A Polícia Civil deflagrou, na manhã desta terça-feira (27), a Operação Suum Cuique para combater os crimes de estelionato, falsificação de documentos públicos e associação criminosa no âmbito do Cartório de Registro de Imóveis de Canoas, no período de 2011 a 2017.

Foram cumpridos cinco mandados de busca e apreensão no antigo Registro de Imóveis de Canoas, em empresas e residências de investigados. Na ação, realizada pela Delegacia de Repressão aos Crimes contra a Administração Pública e Ordem Tributária do Departamento Estadual de Investigações Criminais, diversos documentos foram apreendidos.

Segundo os delegados André Anicet, Marcus Viafore e Max Ritter, as investigações iniciaram a partir de uma denúncia vinda do Ministério Público para apurar a prática, em tese, dos crimes de estelionato, falsificação de documento público e associação criminosa no âmbito do Registro de Imóveis de Canoas.

“Segundo apurações iniciais, há indícios de que a assinatura do oficial de registro de imóveis de Canoas, da época, teria sido falsificada ou colhida no momento em que ele se encontrava internado em um hospital acometido de uma doença grave, para designar o suspeito, de forma irregular, como substituto”, explicaram os delegados.

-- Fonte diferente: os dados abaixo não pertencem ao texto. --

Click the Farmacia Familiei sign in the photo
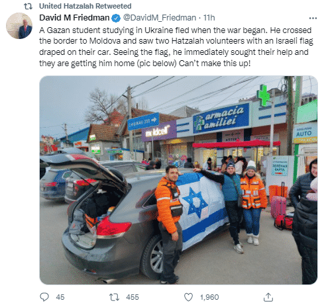This screenshot has width=322, height=305. point(221,118)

Após a morte do então registrador, suspeita-se que o tabelião substituto teria assumido o cartório de maneira irregular e passado a praticar atos ilegais dentro da serventia. “Há suspeitas de que o substituto tenha usufruído de valores expressivos, se valendo de informações privilegiadas para entrar com ações de usucapião, não cobrança de emolumentos para parentes e outros crimes que ainda estão sendo analisados”, acrescentaram Anicet, Viafore e Ritter.

Na Operação Suum Cuique, que significa “a cada um o que é seu”, diversos documentos foram apreendidos durante as buscas. Segundo os delegados da Polícia Civil, a intenção é identificar documentos que possam comprovar a fraude e, ainda, outras provas que possam apontar para novos crimes.

Policiais presos

Agentes da Delegacia de Feitos Especiais da Corregedoria Geral da Polícia Civil deflagraram, no dia 31 de outubro, a Operação Flagrare para combater crimes praticados por policiais civis. Foram cumpridos cinco mandados de busca e apreensão, dois mandados de suspensão do exercício da função pública e um mandado de prisão preventiva nas cidades de Porto Alegre e Canoas, na Região Metropolitana.

Um comissário de polícia foi preso preventivamente. De acordo com o delegado Marcos Meirelles, a ação foi decorrente de investigações criminais que apuram o envolvimento em condutas ilícitas de policiais civis que trabalhavam na Delegacia de Pronto Atendimento de Canoas. “Os elementos de prova revelaram cobranças de valores, estipulados pela equipe plantonista a título de fiança, de suspeitos ou conduzidos e em desfavor dos quais, em regra, sequer fora lavrado auto de prisão em flagrante”, explicou o delegado.

“Um delegado e um escrivão de polícia foram afastados da função e um comissário foi preso preventivamente”, concluiu Meirelles. As identidades dos envolvidos no caso não foram reveladas. Conforme a Polícia Civil, o nome da operação, Flagrare, em latim, significa arder, ação ainda quente, que deu origem à palavra flagrante.